Upper images: single axial slice for original data, 4x-undersampled and CG-SENSE reconstructed with 3 iterations. Lower images : Maximum Intensity Projection (15 axial slices) for original data, 4x-undersampled and CG-SENSE reconstructed with 3 iterations.

Upper images: single sagittal slice for original data, 4x-undersampled and CG-SENSE reconstructed with 3 iterations. Lower images : Maximum Intensity Projection (12 sagittal slices) for original data, 4x-undersampled and CG-SENSE reconstructed with 3 iterations.

Upper images: single coronal slice for original data, 4x-undersampled and CG-SENSE reconstructed with 3 iterations. Lower images : Maximum Intensity Projection (15 coronal slices) for original data, 4x-undersampled and CG-SENSE reconstructed with 3 iterations.

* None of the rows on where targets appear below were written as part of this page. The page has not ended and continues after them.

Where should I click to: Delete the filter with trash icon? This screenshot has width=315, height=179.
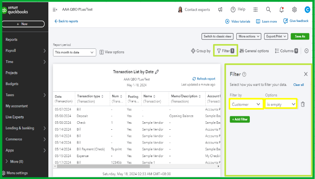pos(303,104)
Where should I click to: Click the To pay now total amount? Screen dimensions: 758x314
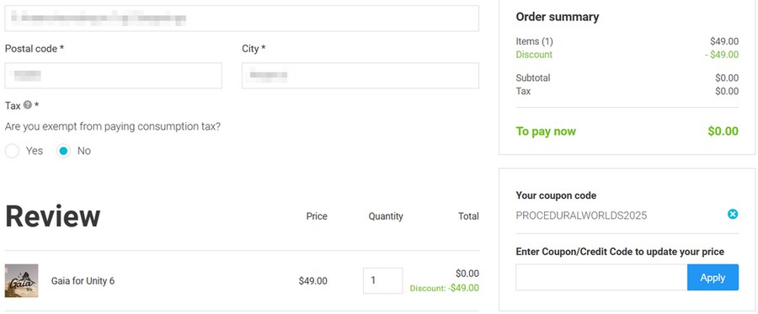pyautogui.click(x=723, y=131)
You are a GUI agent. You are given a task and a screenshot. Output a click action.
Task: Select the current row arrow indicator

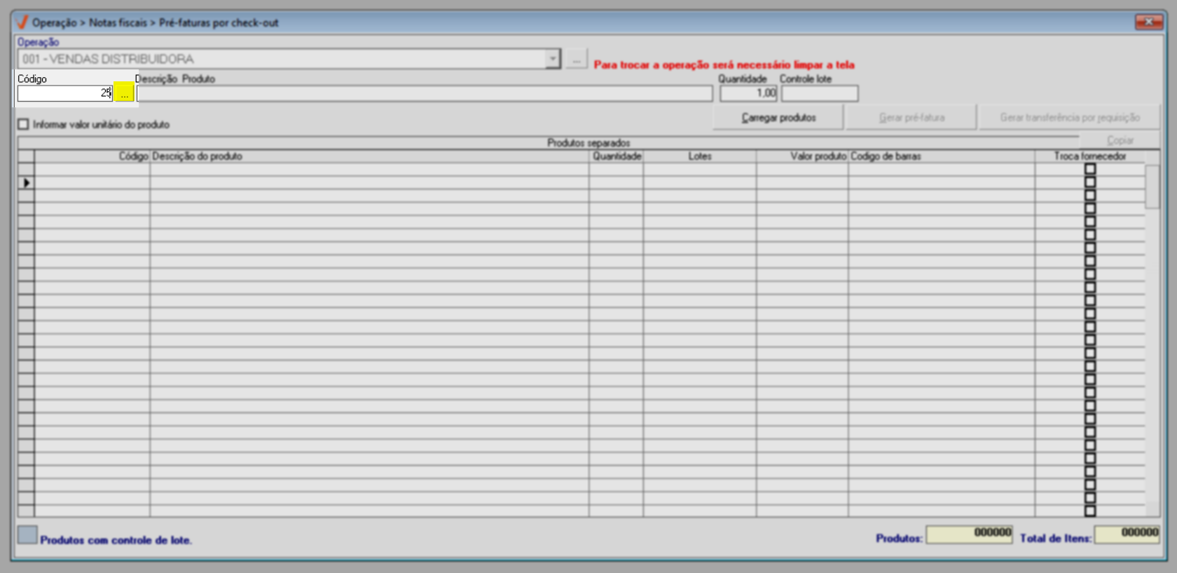(26, 182)
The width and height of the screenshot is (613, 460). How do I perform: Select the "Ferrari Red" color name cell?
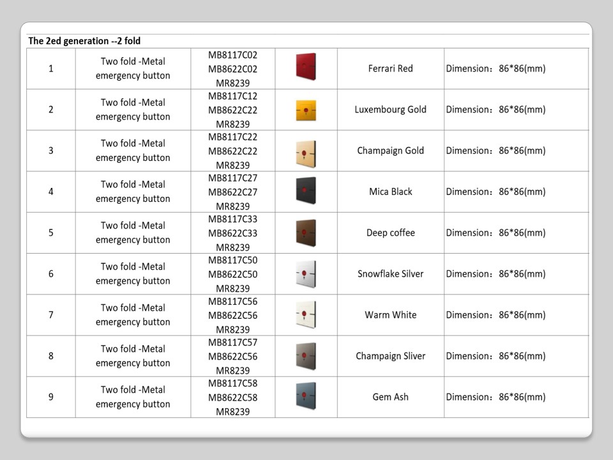tap(390, 68)
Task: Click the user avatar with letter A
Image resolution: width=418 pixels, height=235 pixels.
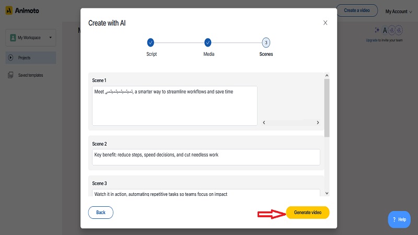Action: point(385,30)
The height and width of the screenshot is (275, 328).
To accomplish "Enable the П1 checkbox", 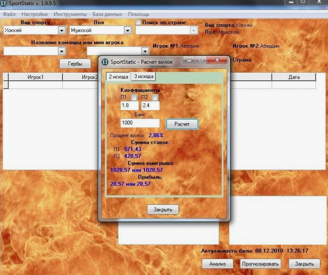I will point(134,97).
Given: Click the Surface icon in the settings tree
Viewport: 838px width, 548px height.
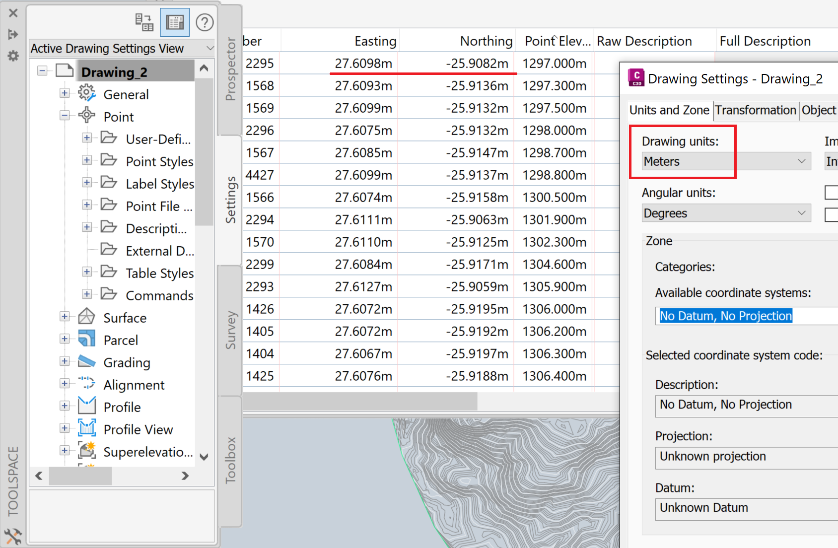Looking at the screenshot, I should pos(86,317).
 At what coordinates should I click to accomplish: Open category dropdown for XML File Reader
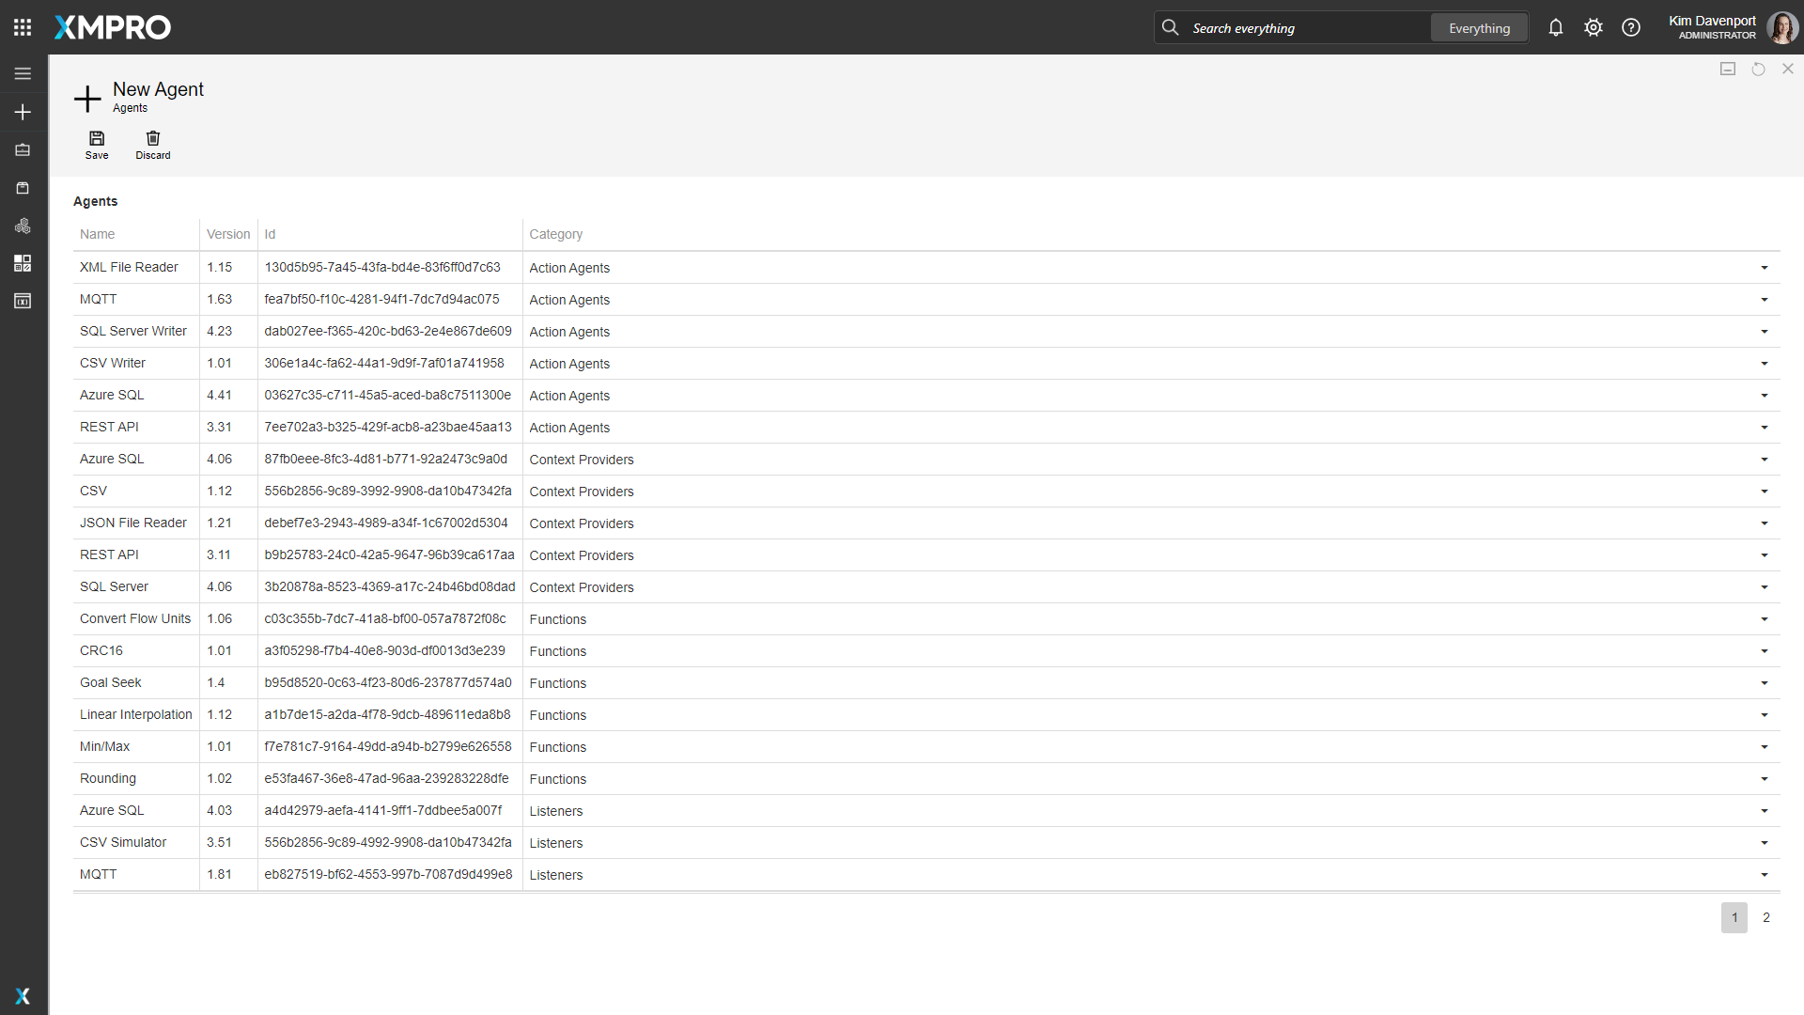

Original data set, 4x-undersampled and CG-SENSE with 3 iteration axial slice with ROIs drawn on the left anterior (lung and background), right anterior (lung and background), left posterior (lung and background) and right posterior (lung and background).

Lung to background ratio for all anatomical structures (left anterior-LA, right anterior-RA, left posterior-LP and right posterior-RP) for all reconstructions (red curve-original fully sampled data set, blue curve-4x-undersampled and green curve-CGSENSE with 3 iterations).